*** RECORDS FOR PROCESSING ***

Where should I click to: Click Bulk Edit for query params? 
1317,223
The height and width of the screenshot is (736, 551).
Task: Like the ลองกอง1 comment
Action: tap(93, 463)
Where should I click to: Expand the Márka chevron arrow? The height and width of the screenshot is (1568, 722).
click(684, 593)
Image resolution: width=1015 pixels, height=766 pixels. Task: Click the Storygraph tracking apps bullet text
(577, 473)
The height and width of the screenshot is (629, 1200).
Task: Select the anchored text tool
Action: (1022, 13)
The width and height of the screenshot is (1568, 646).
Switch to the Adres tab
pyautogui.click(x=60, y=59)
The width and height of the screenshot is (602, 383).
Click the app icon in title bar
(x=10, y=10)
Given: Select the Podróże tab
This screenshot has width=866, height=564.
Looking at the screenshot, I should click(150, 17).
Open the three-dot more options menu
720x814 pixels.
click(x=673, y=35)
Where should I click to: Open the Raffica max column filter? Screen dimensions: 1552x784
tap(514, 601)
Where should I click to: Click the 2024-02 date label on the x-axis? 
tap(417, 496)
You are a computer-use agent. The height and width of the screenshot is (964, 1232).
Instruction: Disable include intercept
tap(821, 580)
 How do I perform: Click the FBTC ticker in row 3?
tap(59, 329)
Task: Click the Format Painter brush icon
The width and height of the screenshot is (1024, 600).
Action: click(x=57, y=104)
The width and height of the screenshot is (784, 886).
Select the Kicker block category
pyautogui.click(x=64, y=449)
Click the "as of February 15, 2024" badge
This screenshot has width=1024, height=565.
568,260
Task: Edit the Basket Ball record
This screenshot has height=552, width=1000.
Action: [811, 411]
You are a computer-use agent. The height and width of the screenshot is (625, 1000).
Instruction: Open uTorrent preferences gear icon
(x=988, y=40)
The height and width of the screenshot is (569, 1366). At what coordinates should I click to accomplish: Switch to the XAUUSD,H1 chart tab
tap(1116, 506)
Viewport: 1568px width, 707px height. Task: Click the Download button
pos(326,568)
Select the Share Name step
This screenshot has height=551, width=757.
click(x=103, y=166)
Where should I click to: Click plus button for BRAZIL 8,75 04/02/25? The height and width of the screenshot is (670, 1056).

*** End of RECORDS FOR PROCESSING ***

*WORK TO BE COMPLETED*
Read through the data and copy every line where "computer" shows up.

*RESULT OF THE TASK*
You are a computer-use agent. The height and width of the screenshot is (964, 1232).
You are a computer-use agent. The height and width of the screenshot is (625, 1000).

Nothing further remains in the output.